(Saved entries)
^^^^^^^^

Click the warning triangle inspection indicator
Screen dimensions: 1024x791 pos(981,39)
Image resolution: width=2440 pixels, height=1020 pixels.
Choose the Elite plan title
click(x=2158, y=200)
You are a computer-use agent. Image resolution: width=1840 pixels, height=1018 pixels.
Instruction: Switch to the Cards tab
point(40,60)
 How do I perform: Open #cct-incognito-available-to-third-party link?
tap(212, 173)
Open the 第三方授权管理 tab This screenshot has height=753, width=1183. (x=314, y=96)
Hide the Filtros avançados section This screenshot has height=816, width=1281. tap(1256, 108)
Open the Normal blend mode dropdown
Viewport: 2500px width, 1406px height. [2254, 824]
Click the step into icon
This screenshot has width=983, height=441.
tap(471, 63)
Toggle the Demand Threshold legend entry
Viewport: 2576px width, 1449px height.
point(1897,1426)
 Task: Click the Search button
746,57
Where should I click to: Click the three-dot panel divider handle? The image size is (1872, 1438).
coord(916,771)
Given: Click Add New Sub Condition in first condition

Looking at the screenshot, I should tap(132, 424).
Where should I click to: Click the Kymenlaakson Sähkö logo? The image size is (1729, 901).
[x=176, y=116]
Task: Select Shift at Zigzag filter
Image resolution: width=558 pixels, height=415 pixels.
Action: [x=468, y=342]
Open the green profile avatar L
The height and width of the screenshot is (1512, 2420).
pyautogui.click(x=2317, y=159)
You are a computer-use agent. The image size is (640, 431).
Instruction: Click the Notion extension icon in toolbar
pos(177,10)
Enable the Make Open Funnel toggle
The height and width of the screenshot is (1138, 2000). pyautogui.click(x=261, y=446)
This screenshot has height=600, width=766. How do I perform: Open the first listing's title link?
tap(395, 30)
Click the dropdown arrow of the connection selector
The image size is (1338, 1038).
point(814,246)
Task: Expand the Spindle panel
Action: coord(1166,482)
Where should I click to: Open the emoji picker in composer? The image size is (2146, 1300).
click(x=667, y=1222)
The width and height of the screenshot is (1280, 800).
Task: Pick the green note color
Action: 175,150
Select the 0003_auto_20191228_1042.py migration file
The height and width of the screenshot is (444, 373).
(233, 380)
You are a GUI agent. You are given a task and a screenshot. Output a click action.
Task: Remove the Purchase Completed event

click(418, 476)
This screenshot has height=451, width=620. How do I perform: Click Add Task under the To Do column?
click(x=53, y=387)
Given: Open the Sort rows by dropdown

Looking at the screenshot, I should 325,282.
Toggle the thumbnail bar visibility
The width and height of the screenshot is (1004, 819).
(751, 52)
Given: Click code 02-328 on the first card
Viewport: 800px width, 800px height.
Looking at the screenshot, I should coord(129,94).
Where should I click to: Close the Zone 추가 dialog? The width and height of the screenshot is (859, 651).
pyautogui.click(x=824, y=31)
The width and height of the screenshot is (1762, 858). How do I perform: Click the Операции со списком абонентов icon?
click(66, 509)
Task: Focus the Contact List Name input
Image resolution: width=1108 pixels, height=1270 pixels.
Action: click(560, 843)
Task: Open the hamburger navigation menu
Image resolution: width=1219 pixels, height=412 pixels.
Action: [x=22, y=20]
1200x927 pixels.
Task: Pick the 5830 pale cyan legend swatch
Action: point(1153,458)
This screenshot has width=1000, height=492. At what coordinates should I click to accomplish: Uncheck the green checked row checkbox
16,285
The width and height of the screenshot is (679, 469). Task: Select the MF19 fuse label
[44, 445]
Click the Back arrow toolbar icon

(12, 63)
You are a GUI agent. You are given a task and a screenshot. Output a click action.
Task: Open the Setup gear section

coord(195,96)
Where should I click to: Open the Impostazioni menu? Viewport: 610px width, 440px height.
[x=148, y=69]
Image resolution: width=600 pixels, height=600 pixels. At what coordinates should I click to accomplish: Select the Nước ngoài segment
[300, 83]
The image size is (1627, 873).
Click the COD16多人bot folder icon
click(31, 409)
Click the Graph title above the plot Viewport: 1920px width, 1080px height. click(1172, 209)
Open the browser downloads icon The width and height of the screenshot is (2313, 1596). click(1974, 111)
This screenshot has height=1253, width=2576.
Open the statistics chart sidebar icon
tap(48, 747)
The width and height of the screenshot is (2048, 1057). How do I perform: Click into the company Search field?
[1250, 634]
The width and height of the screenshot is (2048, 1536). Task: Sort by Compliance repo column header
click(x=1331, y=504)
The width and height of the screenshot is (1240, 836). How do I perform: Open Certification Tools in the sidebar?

^^^^^^^^

**Aim of the exercise**
Copy out the stretch of the listing from the line containing "The width and height of the screenshot is (2048, 1536)." through the end of the listing, requests included, and offset every coordinate in the answers by -137.

**Task result**
The width and height of the screenshot is (2048, 1536). Task: Sort by Compliance repo column header
click(x=1194, y=367)
The width and height of the screenshot is (1240, 836). How do I perform: Open Certification Tools in the sidebar?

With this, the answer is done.